6. The coking plant desulfurization plant exhaust gas collection and purification device according to claim 5, wherein: the inner wall bottom of the lower tank body (502) is fixedly provided with a mounting sleeve (505), the inner surface wall of the mounting sleeve (505) is fixedly provided with a bearing (506), the inner surface wall of the inner shaft of the bearing (506) is fixedly inserted with a linkage rod (507), and the output end of the servo motor (504) is connected with the bottom of the linkage rod (507).

7. The coking plant desulfurization plant exhaust gas collection and purification device according to claim 6, wherein: the outer surface wall of the linkage rod (507) is fixedly sleeved with a tray (508), a group of extension plates (509) are welded on the outer surface wall of the tray (508), and stirring blades (510) are fixedly installed on one side of the outer wall of each extension plate (509).

8. The coking plant desulfurization plant exhaust gas collection and purification device according to claim 7, wherein: the bottom of tray (508) fixed mounting has metal urceolus (511), the inner wall bottom fixedly connected with conducting rod (512) of metal urceolus (511), the outward appearance wall fixed mounting of conducting rod (512) has a set of internal connection board (513), a set of the inside of internal connection board (513) is provided with a plurality of high resistance heating wires (514).

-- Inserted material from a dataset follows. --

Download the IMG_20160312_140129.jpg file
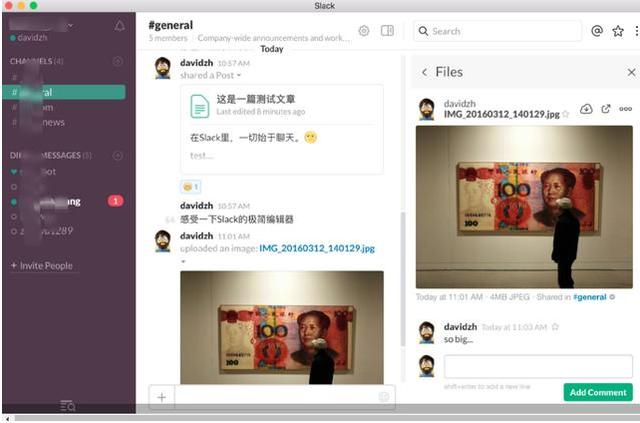Screen dimensions: 640x423 tap(586, 109)
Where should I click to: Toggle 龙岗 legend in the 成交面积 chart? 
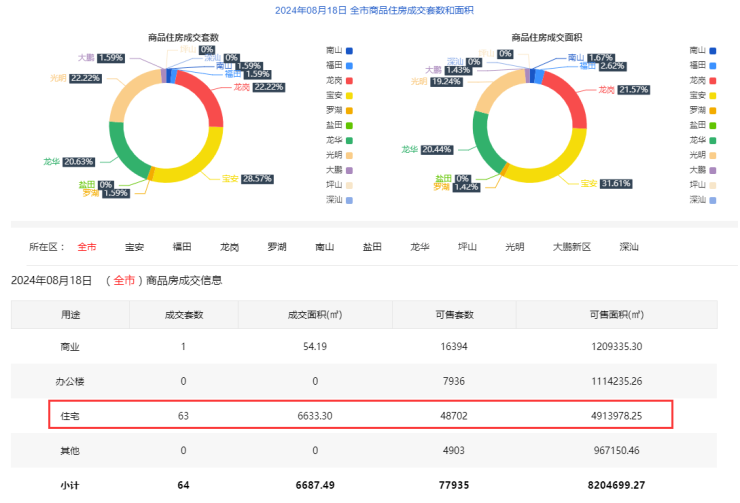(x=712, y=80)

9. The coking plant desulfurization plant exhaust gas collection and purification device according to claim 5, wherein: the utility model discloses a jar of internal valve, including lower jar body (502) and internal valve, the outward appearance wall of lower jar body (502) is provided with built-in board (515), the inside fixed intercommunication of built-in board (515) has hollow sleeve (516), the interior surface wall fixed mounting of hollow sleeve (516) has inscription ring (517), the inside of inscription ring (517) is inlayed and is equipped with active carbon plate (518), the bottom fixed intercommunication of lower jar body (502) has fluid-discharge tube (519), the inside of fluid-discharge tube (519) is provided with manual valve (520).

10. The coking plant desulfurization plant exhaust gas collection and purification device according to claim 1, characterized in that: the bottoms of the top uniform sealing covers (2) of the two extension frames (401) are connected, a group of brackets (3) are welded at the bottom of the upper tank body (1), and the liquid draining end of the connecting pipeline (8) penetrates through the top of the lower tank body (502) and is communicated with the inside of the lower tank body (502).